YOUR INSTRUCTIONS
Rewrite the data from the line with "键帽系列-Switch Cap (261, 494)" up to and including the line with "在线留言 (318, 23)" as a JSON list of strings, one string per line, skipping any blank lines.

-- Begin --

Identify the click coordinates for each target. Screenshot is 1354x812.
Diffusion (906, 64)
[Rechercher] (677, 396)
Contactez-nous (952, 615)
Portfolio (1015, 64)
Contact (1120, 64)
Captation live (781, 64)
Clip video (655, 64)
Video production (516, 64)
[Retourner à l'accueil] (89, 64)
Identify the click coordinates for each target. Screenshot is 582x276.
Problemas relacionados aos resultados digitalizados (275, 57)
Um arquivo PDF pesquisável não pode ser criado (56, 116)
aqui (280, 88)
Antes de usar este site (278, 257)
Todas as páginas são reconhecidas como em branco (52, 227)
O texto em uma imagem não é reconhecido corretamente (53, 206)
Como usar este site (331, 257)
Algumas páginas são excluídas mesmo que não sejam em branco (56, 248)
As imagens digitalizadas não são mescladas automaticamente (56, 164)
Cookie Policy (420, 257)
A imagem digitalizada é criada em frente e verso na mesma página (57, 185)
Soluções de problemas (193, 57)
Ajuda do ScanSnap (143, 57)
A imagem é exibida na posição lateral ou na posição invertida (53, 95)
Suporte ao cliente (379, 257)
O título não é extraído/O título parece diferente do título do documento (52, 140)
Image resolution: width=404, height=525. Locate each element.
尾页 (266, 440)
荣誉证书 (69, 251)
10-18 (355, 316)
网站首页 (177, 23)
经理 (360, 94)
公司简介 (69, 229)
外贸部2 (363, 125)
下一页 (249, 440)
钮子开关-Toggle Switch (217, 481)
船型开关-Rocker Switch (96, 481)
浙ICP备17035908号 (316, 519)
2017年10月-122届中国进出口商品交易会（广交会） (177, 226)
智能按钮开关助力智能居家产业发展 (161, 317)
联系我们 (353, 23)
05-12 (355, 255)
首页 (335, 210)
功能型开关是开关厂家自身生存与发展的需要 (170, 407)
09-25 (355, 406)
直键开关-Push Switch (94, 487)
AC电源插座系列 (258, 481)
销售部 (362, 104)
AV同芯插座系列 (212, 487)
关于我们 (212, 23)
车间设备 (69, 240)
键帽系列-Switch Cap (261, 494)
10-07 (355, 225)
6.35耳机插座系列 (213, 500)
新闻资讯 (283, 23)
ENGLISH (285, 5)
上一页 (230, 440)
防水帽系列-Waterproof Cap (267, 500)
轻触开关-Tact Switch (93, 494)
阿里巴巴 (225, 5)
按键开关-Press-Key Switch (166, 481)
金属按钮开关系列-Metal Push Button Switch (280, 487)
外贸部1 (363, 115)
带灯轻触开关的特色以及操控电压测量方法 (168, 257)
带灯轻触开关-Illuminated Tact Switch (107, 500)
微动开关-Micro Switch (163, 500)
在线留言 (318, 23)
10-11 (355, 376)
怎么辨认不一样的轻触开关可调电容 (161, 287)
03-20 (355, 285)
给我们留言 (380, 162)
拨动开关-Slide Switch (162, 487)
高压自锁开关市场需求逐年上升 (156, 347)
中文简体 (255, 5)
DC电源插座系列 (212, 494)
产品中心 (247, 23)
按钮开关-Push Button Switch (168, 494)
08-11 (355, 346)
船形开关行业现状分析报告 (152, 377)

-- End --
-- Begin --

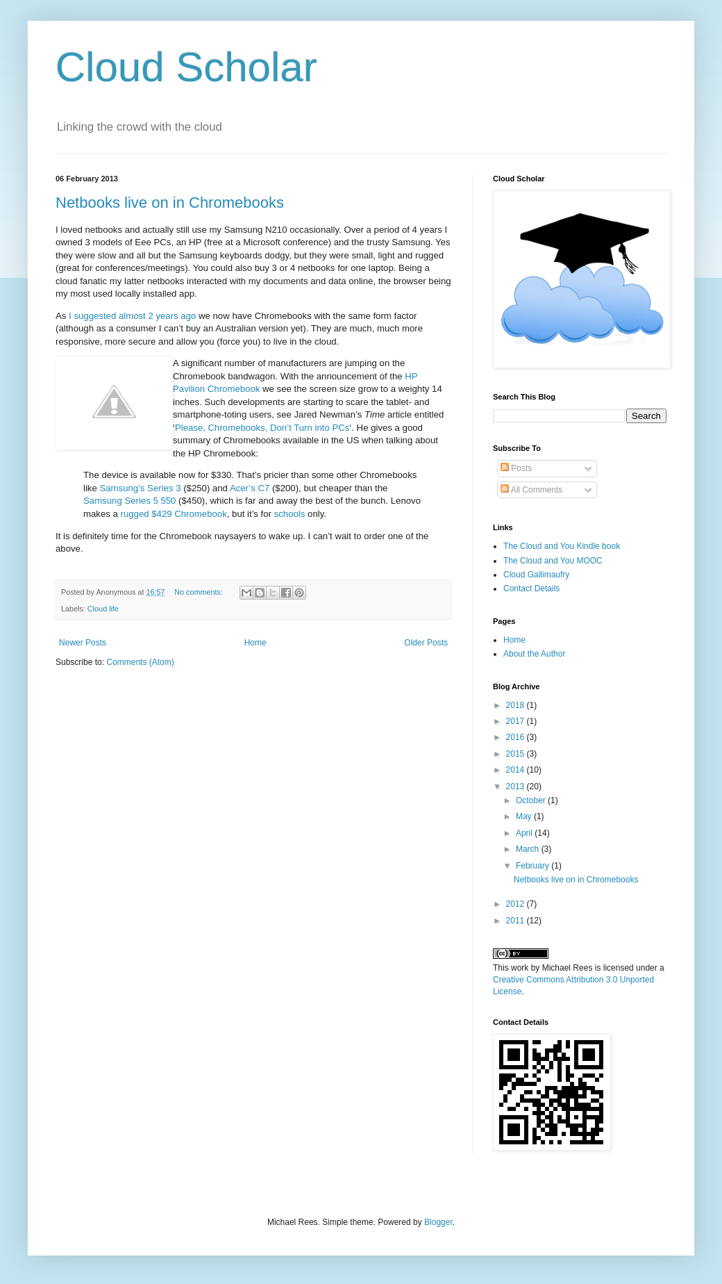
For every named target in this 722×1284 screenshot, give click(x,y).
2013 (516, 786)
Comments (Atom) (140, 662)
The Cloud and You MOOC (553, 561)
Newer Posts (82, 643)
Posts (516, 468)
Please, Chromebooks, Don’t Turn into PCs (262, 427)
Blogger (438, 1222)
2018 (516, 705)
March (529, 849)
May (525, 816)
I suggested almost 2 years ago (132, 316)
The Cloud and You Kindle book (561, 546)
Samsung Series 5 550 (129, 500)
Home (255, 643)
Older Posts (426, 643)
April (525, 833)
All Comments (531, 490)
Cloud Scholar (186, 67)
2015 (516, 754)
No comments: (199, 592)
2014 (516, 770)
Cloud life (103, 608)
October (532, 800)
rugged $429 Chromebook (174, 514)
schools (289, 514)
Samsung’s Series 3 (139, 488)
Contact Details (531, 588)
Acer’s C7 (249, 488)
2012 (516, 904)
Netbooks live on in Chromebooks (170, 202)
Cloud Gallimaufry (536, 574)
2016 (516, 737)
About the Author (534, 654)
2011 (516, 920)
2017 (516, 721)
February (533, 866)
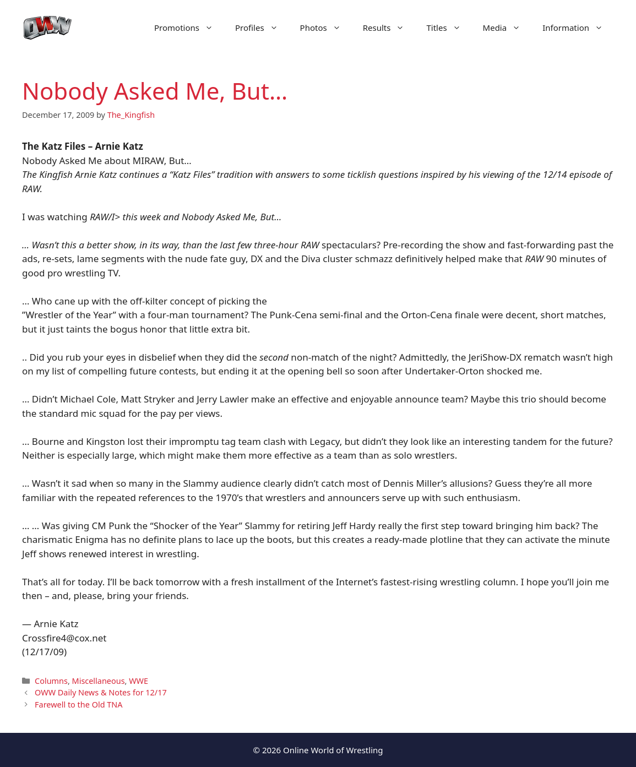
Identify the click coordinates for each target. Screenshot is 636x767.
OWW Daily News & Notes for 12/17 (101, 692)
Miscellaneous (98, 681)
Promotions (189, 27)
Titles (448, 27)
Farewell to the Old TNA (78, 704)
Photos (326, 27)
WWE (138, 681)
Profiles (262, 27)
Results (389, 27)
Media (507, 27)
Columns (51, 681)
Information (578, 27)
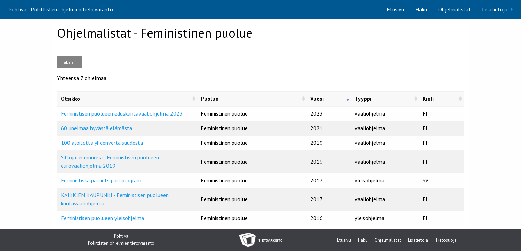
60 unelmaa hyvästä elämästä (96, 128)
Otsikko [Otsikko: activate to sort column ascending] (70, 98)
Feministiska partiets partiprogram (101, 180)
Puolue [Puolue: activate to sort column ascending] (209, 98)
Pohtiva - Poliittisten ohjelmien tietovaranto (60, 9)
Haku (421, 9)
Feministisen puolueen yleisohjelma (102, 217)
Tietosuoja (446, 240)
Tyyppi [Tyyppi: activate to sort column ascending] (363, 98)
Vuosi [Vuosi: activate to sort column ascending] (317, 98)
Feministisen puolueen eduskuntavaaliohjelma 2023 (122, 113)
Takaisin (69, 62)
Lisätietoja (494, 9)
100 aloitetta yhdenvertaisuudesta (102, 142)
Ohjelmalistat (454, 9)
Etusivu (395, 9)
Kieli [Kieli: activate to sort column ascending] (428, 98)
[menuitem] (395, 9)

-- End --
-- Begin --

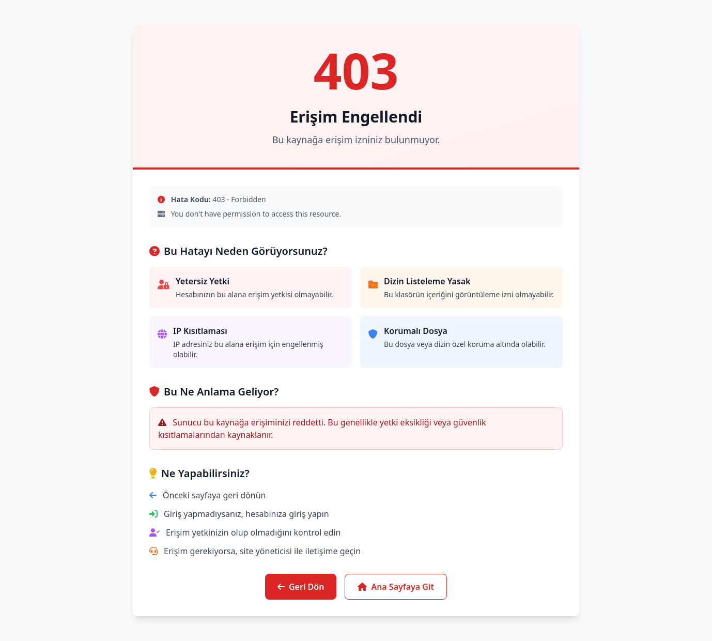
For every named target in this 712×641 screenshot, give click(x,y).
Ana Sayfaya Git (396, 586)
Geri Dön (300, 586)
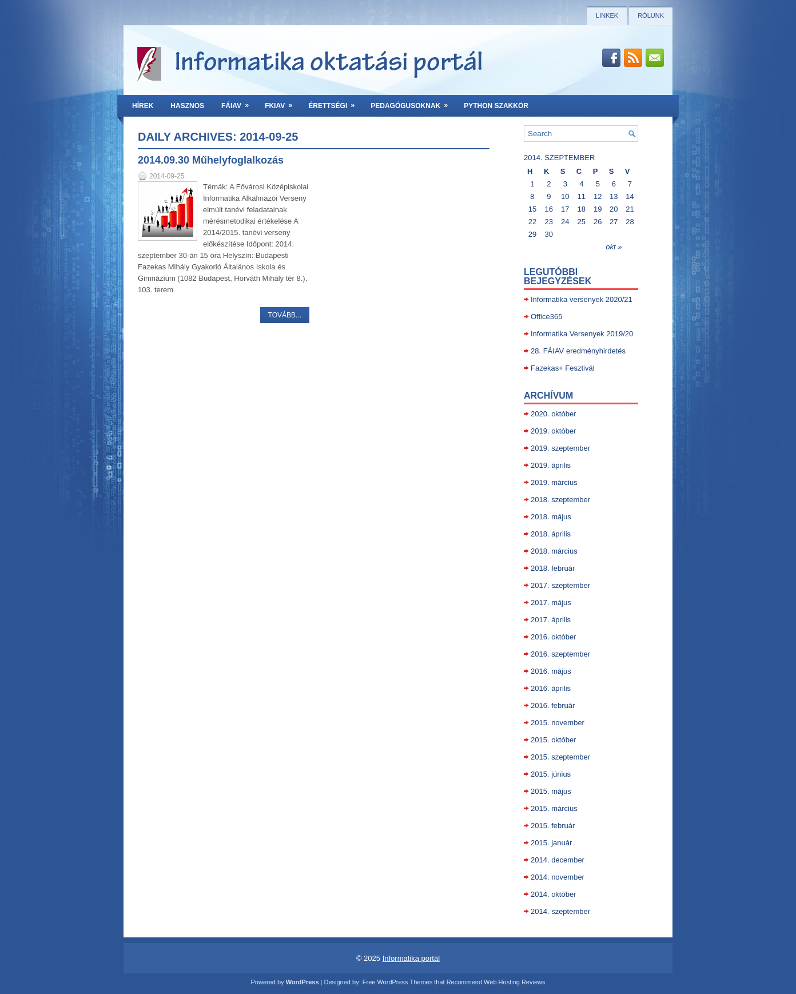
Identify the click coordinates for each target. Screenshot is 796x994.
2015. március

-- End --

FULL ANSWER
[
  "键帽系列-Switch Cap (261, 494)",
  "10-07 (355, 225)",
  "6.35耳机插座系列 (213, 500)",
  "新闻资讯 (283, 23)",
  "ENGLISH (285, 5)",
  "上一页 (230, 440)",
  "防水帽系列-Waterproof Cap (267, 500)",
  "轻触开关-Tact Switch (93, 494)",
  "阿里巴巴 (225, 5)",
  "按键开关-Press-Key Switch (166, 481)",
  "金属按钮开关系列-Metal Push Button Switch (280, 487)",
  "外贸部1 (363, 115)",
  "带灯轻触开关的特色以及操控电压测量方法 (168, 257)",
  "带灯轻触开关-Illuminated Tact Switch (107, 500)",
  "微动开关-Micro Switch (163, 500)",
  "在线留言 (318, 23)"
]